Giving medical professionals access to a patient’s medical data allows the industry to have up-to-date information on how to treat that person and others like them. This reduces the issues of seeing new doctors or giving the wrong information to different medical disciplines, encouraging a holistic approach to treating issues beyond a GP visit.

Michael Sherling, a dermatologist from Florida, changed his practice from paperwork to a digital data structure after developing his own solutions for: patient engagement tools, electronic medical record platforms, and data mining. One solution is providing “an electronic application that allows doctors to rapidly enter clinical information, and to draw on the data gathered from thousands of others doing the same” (Sherling 2014). Doctors can capture a patients data, upload it to a data aggregate as anonymous information, which can then be accessed by other medical professionals to make better decisions. Utilising digital technology and data management that can draw from large up-to-date data samples reduces documentation so “doctors can just focus on treating patients, not paperwork” (Sherling 2014).

The issue, like with all data, is privacy.

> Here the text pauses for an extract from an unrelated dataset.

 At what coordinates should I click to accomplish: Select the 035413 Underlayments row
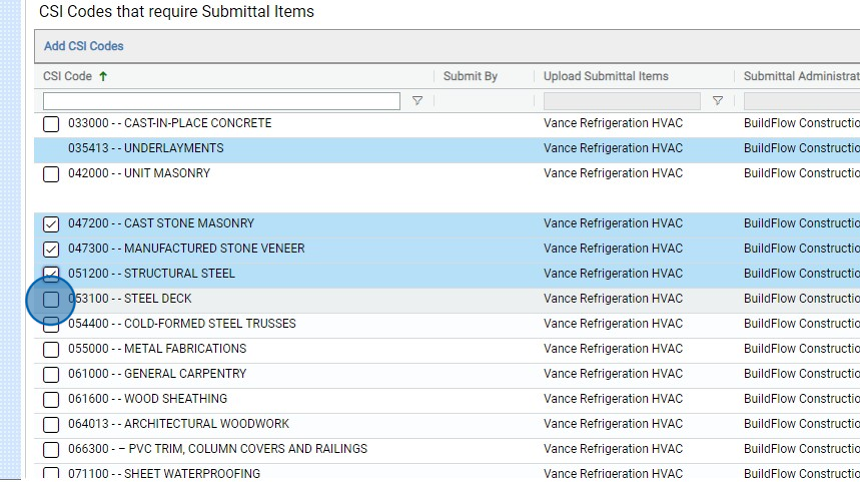tap(146, 148)
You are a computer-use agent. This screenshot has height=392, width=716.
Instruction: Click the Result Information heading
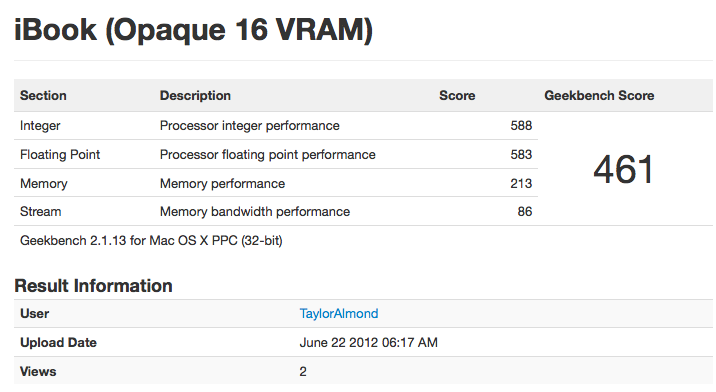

Joel Dudley, director of biomedical informatics for Mount Sinai’s Icahn School of Medicine, says it’s very difficult “to [transfer] patient data from one hospital or doctor to another, let alone from all the fitness trackers floating around” (Leber 2013). The best method is voluntary participation, as John Sotos outlines in his Wall Streeet Journal article (2015). Long term participation is very important for treating the “evolution of a patient’s illness over time” (Sotos 2015).  Additionally, long term data aggregation will improve the existing “coarse definitions of diseases which are not [currently] very data-driven” (Leber 2013).

In short, constantly being monitored and tracked, to allow doctors to predict our next action, can’t come soon enough, Katina.